当日の予定をYOKOさんも私も詳しく知らなかった。そんな我々を尻目に、現場に着くや否や何人かのかたがたが、着々とバーベキューのセッティングを開始された。そして焼き鳥や骨付き肉がジュージューと焼かれ…。
我々ふたりは昼食用としてコンビニでおにぎりを買っていた。そんな手抜きメニューからも分かるように、持ち寄りの品など何も持参していない。にもかかわらず、アツアツ焼きたてのお肉が集った全員に配られた。主催されたかたがたは、ちゃんと他の人の分まで用意してくださっていたのだ。なんというお心遣い!本当にご馳走さまでした!!
お腹もふくらみ、一休みもすると、いよいよ川遊びが始まった。
野営地(?)から丈高い草の壁に囲まれた小道を少し行くと、すぐに流れの緩やかな川に行き着く。対岸はうっそうとした原生林で、その緑が水面に映りこみ、水面を深い緑色に染めている。さらに上空より差し込む太陽の光が、キラキラとアクセントを加えていた。実に絵になる景色。これかぁ〜。思わず見惚れてしまう。この場所が選ばれたわけが、ようやく分かった。

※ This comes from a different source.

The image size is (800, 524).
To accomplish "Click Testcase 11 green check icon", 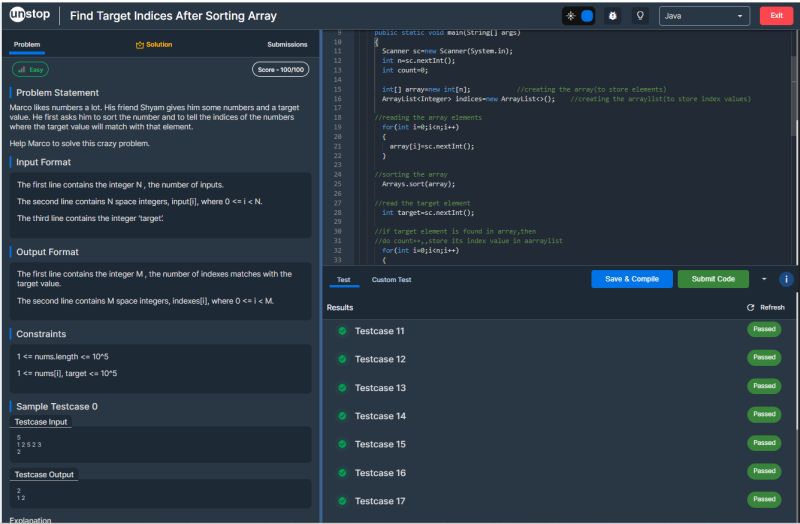I will pyautogui.click(x=342, y=331).
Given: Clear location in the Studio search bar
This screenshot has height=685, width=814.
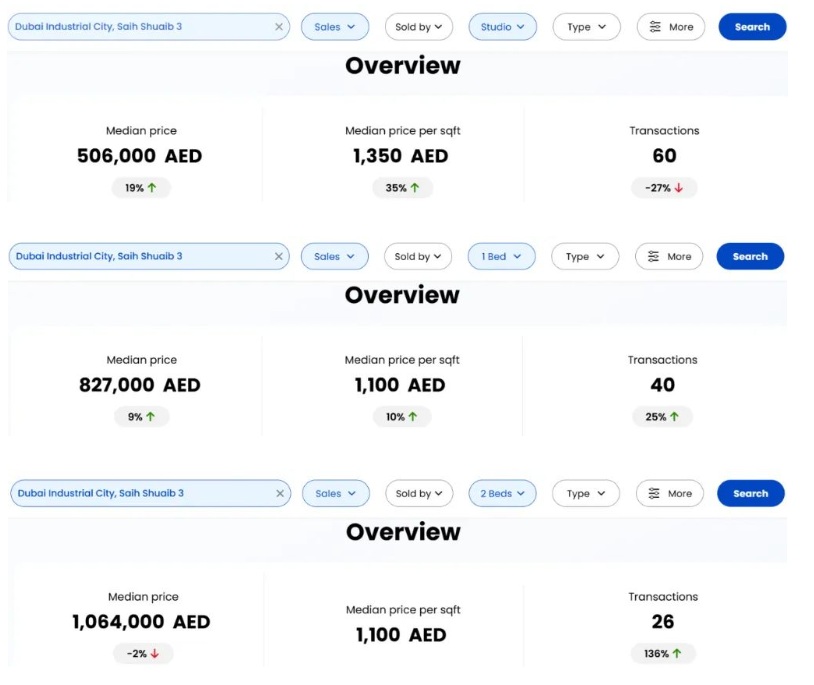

水遊びをする犬たちの写真を撮影するということで、先陣を切ってウィペットチームが挑戦。実際に入ったわけではないが、水深は奥のほうでも大人の腰より少し上くらいだったと思う。まず1頭が抱きかかえられて川の中ほどへ。いきなりの展開にその心の声を代弁するなら、「ぎょえ〜、何すんねん!」だったろう。水面に足が触れると「いや〜ん」とばかりに慌てて引っ込めてしまう。しかしそんな心の声も空しく、無情にも事態は進行していった。
ウィペットは抱えられている手を離したとたん、バシャバシャと水を蹴散らして岸へとまっしぐら。続いて2頭め3頭めと順番が回ってくる。皆、必死に岸をめざす。そのまま勢い余って逃亡してしまった(ほどなくして折り返してきたが)子もいた。
好むと好まざるとにかかわらず川に入れられたウィペットたちには気の毒だったが、ギャラリーサイドとしてはその美しい走りっぷりに、ただ目を見張るばかりだった。サイトハウンドの魅力のひとつは、全身をバネにしてしなやかに走る姿の優美さだ。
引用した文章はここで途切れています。